Page extract:
----------

Page MenuHomePhabricator

Discourage use of is_null() with PHPCS
Closed, ResolvedPublic

Description

It seems not currently explicitly covered by https://www.mediawiki.org/wiki/Manual:Coding_conventions/PHP, but implicitly by example, at https://www.mediawiki.org/wiki/Manual:Coding_conventions/PHP#isset()

Do not use isset() to test for null. Using isset() in this situation could introduce errors by hiding misspelled variable names. Instead, use $var === null.

However, I've seen people point out in code review about prefering === null over is_null(). Assuming that believe is shared, we should consider enforcing and auto-fixing with PHCPS.

Event Timeline

Krinkle created this task.Jul 17 2018, 7:00 AM
Restricted Application added a subscriber: Aklapper. · View Herald TranscriptJul 17 2018, 7:00 AM

Change 446271 had a related patch set uploaded (by Prtksxna; owner: Prtksxna):
[mediawiki/tools/codesniffer@master] Forbid usage of is_null()

https://gerrit.wikimedia.org/r/446271

How do we do this? Make fixes everywhere first?

Krinkle added a comment.EditedJul 18 2018, 6:43 AM

@Prtksxna The mediawiki-codesniffer rule can be changed without worry of breaking stuff or needing to update everywhere first.

----------

Data shown:
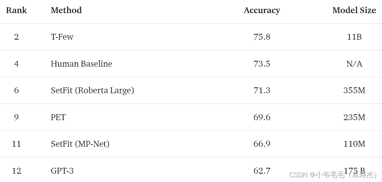Click the 355M model size value
Image resolution: width=382 pixels, height=182 pixels.
354,90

----------

Requests:
**1)** Reproduce word for word the part of the Phabricator thread on discouraging is_null() that begins at "Do not use isset()" and stops after "use $var === null.".
**2)** Carry on the Phabricator thread about discouraging is_null() with PHPCS, picking up after its final comment.

Answer set:
**1)**
Do not use isset() to test for null. Using isset() in this situation could introduce errors by hiding misspelled variable names. Instead, use $var === null.

**2)**
We use project-local composer.json and package.json. This means that when a new version of the sniffer package is released, nothing happens at first (which is good). Individual projects can update their codesniffer version at a time that is convenient for them.

When individual projects decide to update their version and find issues, they can update the code during that commit as well, or they can disable the rule in phpcs.xml as part of the commit that increments the codesniffer version (and maybe fix it at a later time, if it is not a high priority).

This process is semi-automated by https://www.mediawiki.org/wiki/Libraryupgrader.

Guys, I honestly don't think this is worth anybodies time. Yes, isset is problematic because of it's hidden semantics. But what is problematic about is_null? Is it not readable? Does it not do what it says it does? What is the gain win by actively forbidding it?

I can even recall situations where is_null makes code actually better readable than === null.

Please don't disallow is_null.

@thiemowmde I haven't portrayed is_null() itself as being problematic. The problem is with tolerating two virtually identical ways to do the same thing.

I think there are many cases where style cannot be programmatically enforced, such as the grouping of related statements and separating of related blocks with an empty line. That is a matter of opinion and sense based on the current context. The same for things like using an inline expression versus assigning everything to a variable and evaluating only variables. I don't see any particular value in trying to standardise that.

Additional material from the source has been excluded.